As he landed, he somehow managed to grab the ball on the ricochet. Since he didn’t catch it in the air, Muncy wasn’t automatically out.
The Relay Throw Execution
Frelick didn’t waste a second. He fired the ball to Joey Ortiz in the infield.
Ortiz, cool as you like, rifled a throw to catcher William Contreras at home. Contreras tagged out Teoscar Hernández for the second out. That relay was about as sharp as it gets—fast, on target, and right when it mattered.
The Third Out—Born from Confusion
Amid the chaos, Dodgers baserunner Will Smith thought Frelick had made a routine catch. Smith started heading back to second base.
Contreras spotted what was happening and sprinted to third, tagging Smith before he could make it back. In just a few wild seconds, the Dodgers went from a huge scoring chance to all three outs and nobody crossing the plate.
Broadcast and Fan Reactions
TV cameras couldn’t keep up at first. Broadcasters scrambled to piece together what just happened as fans everywhere stared in disbelief.
What looked like a sure-fire rally for L.A. had turned into a defensive highlight for the ages.
Why This Play Was Historic
Plays like this almost never happen, especially in the playoffs when every single pitch matters so much.
- Unusual sequence—A near-catch, then a double throw, then a base-running mistake? That’s wild even for October.
- Impact in a playoff game—The moment felt even bigger because of the stakes, even though the Dodgers took the win in the end.
- Team coordination—Every Brewer involved nailed their role under serious pressure.
Lessons for Players and Coaches
This moment says a lot about what coaches always talk about in October:
- Keep playing until the play is really over.

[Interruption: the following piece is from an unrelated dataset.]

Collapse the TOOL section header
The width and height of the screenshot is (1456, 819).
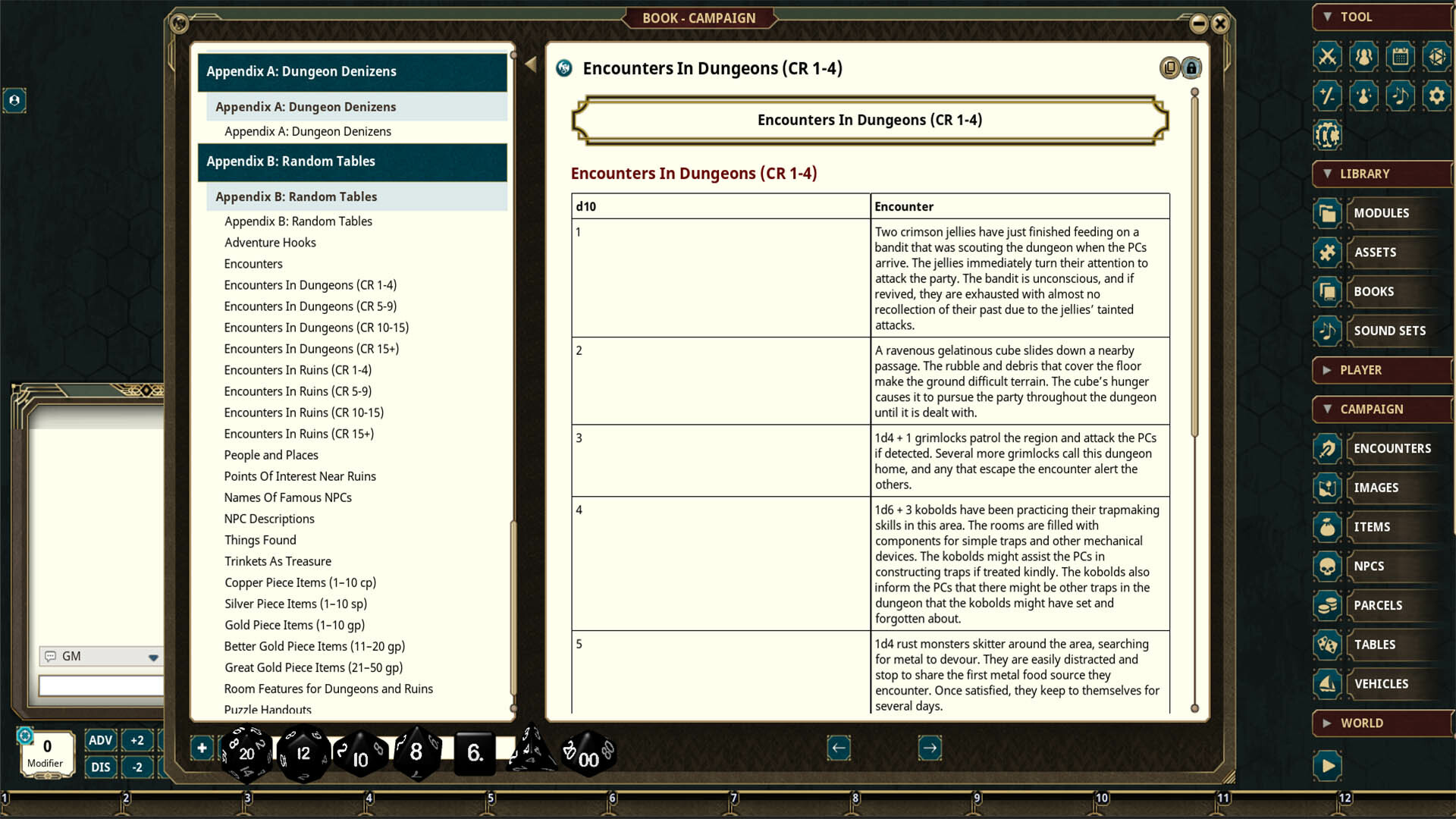pos(1326,17)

Don’t assume anything.
- Talk to your teammates—communication makes those wild defensive plays possible.
- If you know what’s happening, you can turn a mess into a momentum swing.
The Bigger Picture
The Dodgers took Game 1, but the Brewers made a statement. They’re not about to get outworked or outsmarted, not by a long shot.

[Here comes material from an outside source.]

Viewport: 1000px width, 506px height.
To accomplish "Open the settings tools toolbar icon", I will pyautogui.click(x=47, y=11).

Sal Frelick’s play? That’s one for the ages. The way he moved—speed, pure agility, and that sharp awareness—he turned what looked like easy runs into nothing at all.
As the NLCS rolls on, maybe this moment won’t show up in the standings. Still, it’s already a classic among baseball fans.
Defense usually sits in the shadow of all those big home runs, especially these days. But sometimes, it just takes over and steals the show.